Markets perhaps more like computer programs than they are logic; markets do what we tell them to do. In this way, I wouldn't really call them rational any more than I'd call a computer rational. They're just following a set of rules to process certain inputs and create certain outputs.
However, unlike computer programs, that operate in a very tightly controlled domain, markets exist in the real world. The real estate market includes both the formal market, with things like real estate agents and the Toronto Real Estate Board (TREB) as well as people simply giving one another some kind of compensation and transfering the title legally. This means that these rules only influence the behaviours of people, and if the rules run strongly counter to what the people want, they'll bypass them.
Garbage In, Garbage Out
Even if we do a fantastic job of creating a market that behaves in a way that we want to label 'rational', markets are still based strongly on their inputs. If we make terrible inputs, then we can expect the outputs to be bad.
In extreme scenarios, our inputs can seem like "what if?" scenarios. For instance, we recently ran a what-if scenario to find out what would happen if we encouraged people who have traditionally been unable to afford a home to buy one anyway by offering them mortgages at really low rates and not really checking their ability to pay. We ran that through the market and discovered that that results in significantly higher home prices, and a large number of people who couldn't afford the mortgages they had.

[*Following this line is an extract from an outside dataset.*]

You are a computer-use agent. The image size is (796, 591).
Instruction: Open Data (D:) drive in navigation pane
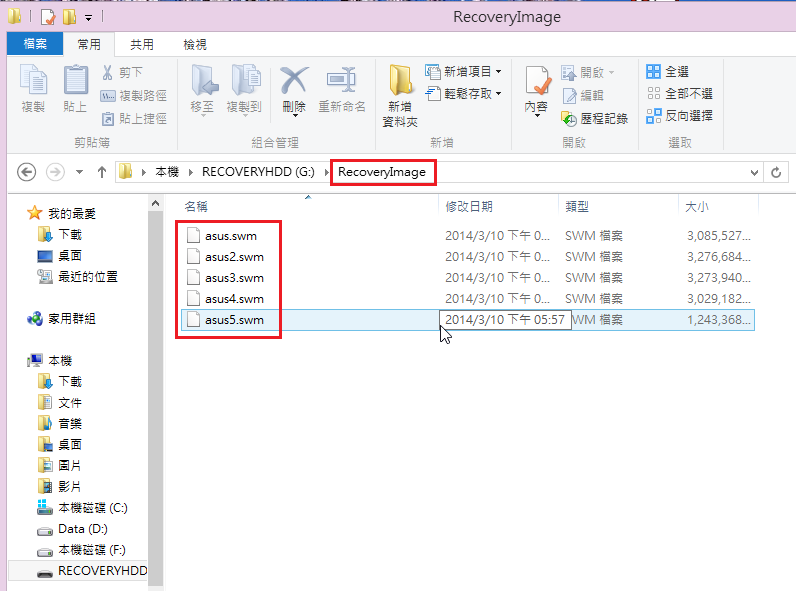click(x=82, y=529)
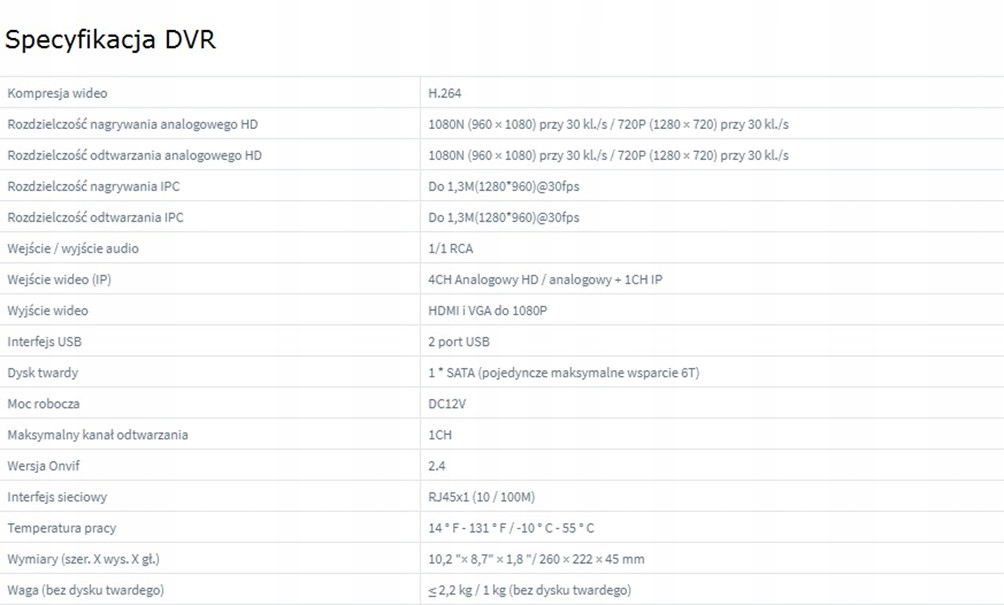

Simultaneously we were running another what-if scenario on what happens to seemingly low-risk mortgage backed securities when the mortgage market's inputs change significantly. Say, if lots of people owed significantly more on their homes than their homes were now worth.
We certainly can adjust the rules of these markets somewhat to help avoid these issues and cushion the blow when problems happen, but fundamentally, the output of markets will always going to be subject to its inputs, and if we provide garbage inputs, we can probably expect garbage results.